## PROBLEM A:
Quote the entries of the dataset excerpt below word for word, everything from the first entry down to the line containing "Datenschutzerklärung (58, 759)", with both of those lines included.

## DOCUMENT EXTRACT:
■ ■ ■

[PATCH] D144170: [clang-format] Add simple macro replacements in formatting.

Thu Feb 23 02:01:18 PST 2023

klimek added inline comments.

================
Comment at: clang/lib/Format/ContinuationIndenter.cpp:744
+  // Align following lines within parenthesis / brackets if configured.
+  // For a line of macro parents, the commas that follow the opening parenthesis
+  // in the line come after the opening parenthesis' children - we want to align
----------------
sammccall wrote:
> This is a bit hard to follow without context, I had to look up MacroCallReconstructor::takeResult() to recall the structure it's referring to, and there's no obvious breadcrumb to point you there. And if you don't follow the details, it's hard to understand what the relevance is.
> 
> Maybe something like: this doesn't apply to macro expansion lines, which are `MACRO( , , )` with args as children of `(` and `,`. It does not make sense to align the commas with the opening paren.
> 
> (I think describing here how the alignment ends up working in that case might just add confusion: it's not handled by this code, right?)
Excellent wording, applied. And yes, alignment in the macro case is not handled here.

================
Comment at: clang/lib/Format/TokenAnnotator.h:68
     FormatToken *Current = First;
+    addChildren(Line.Tokens.front(), Current);
     for (const UnwrappedLineNode &Node : llvm::drop_begin(Line.Tokens)) {
----------------
sammccall wrote:
> this seems like a separate bugfix: previously if the first node in Line.Tokens had children, we wouldn't be adding them.
> 
> Is this true? Was there some reason the first node could never have children before?
I think the main problem is that it's impossible to write C++ code that has a child in the first node based on how this worked. That is, previously we only added children for blocks within one line, that is, within a function or lambda. Those need intro tokens. So I really couldn't make this trigger, or I would have fixed it in a separate patch.

================
Comment at: clang/lib/Format/TokenAnnotator.h:76
+      addChildren(Node, Current);
+      // FIXME: if we add children, previous will point to the token before
+      // the children; changing this requires significant changes across
----------------
sammccall wrote:
> does "add children" here refer to the procedure in addChildren(), or to the token insertion idea introduced in the previous patch?

■ ■ ■

## PROBLEM B:
State whether each of the following statements agrees with the code review thread above, answering yes or no and quoting the words of the thread that decide it: (i) klimek confirms that alignment in the macro case is handled in the commented code; (ii) one comment concerns line 68 of clang/lib/Format/TokenAnnotator.h; (iii) klimek managed to make the case of a child in the first node trigger.

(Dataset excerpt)
■ ■ ■

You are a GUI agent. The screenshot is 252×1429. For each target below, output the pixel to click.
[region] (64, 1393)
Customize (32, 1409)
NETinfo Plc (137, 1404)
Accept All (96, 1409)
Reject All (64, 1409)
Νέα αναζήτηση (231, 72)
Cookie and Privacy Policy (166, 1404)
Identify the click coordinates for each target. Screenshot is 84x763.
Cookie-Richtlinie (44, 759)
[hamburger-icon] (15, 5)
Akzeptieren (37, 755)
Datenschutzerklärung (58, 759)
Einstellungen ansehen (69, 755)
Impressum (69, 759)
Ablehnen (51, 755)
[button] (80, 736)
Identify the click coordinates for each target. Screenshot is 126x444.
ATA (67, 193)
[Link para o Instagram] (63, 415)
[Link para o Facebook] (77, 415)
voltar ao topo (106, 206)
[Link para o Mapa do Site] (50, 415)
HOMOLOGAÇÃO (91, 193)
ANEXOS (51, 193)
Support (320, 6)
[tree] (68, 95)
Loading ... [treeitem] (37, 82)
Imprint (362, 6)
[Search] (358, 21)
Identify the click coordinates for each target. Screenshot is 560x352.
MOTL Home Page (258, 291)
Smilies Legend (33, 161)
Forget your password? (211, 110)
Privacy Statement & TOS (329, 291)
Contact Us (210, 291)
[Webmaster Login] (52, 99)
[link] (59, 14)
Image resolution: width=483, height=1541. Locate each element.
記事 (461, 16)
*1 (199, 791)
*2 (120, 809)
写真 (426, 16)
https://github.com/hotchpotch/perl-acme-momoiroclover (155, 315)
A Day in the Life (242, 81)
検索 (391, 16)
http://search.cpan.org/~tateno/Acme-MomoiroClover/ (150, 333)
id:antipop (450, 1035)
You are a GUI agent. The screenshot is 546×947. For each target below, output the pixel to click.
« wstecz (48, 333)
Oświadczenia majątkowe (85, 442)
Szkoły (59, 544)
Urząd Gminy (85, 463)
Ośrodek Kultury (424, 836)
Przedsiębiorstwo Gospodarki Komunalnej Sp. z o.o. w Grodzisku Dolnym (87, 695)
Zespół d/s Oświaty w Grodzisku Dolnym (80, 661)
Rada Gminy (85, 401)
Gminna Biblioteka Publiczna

■ ■ ■

## TASK RESULT A:
You are a GUI agent. The screenshot is 252×1429. For each target below, output the pixel to click.
[region] (64, 1393)
Customize (32, 1409)
NETinfo Plc (137, 1404)
Accept All (96, 1409)
Reject All (64, 1409)
Νέα αναζήτηση (231, 72)
Cookie and Privacy Policy (166, 1404)
Identify the click coordinates for each target. Screenshot is 84x763.
Cookie-Richtlinie (44, 759)
[hamburger-icon] (15, 5)
Akzeptieren (37, 755)
Datenschutzerklärung (58, 759)

## TASK RESULT B:
(i) No: "And yes, alignment in the macro case is not handled here."
(ii) Yes: "Comment at: clang/lib/Format/TokenAnnotator.h:68"
(iii) No: "So I really couldn't make this trigger, or I would have fixed it in a separate patch."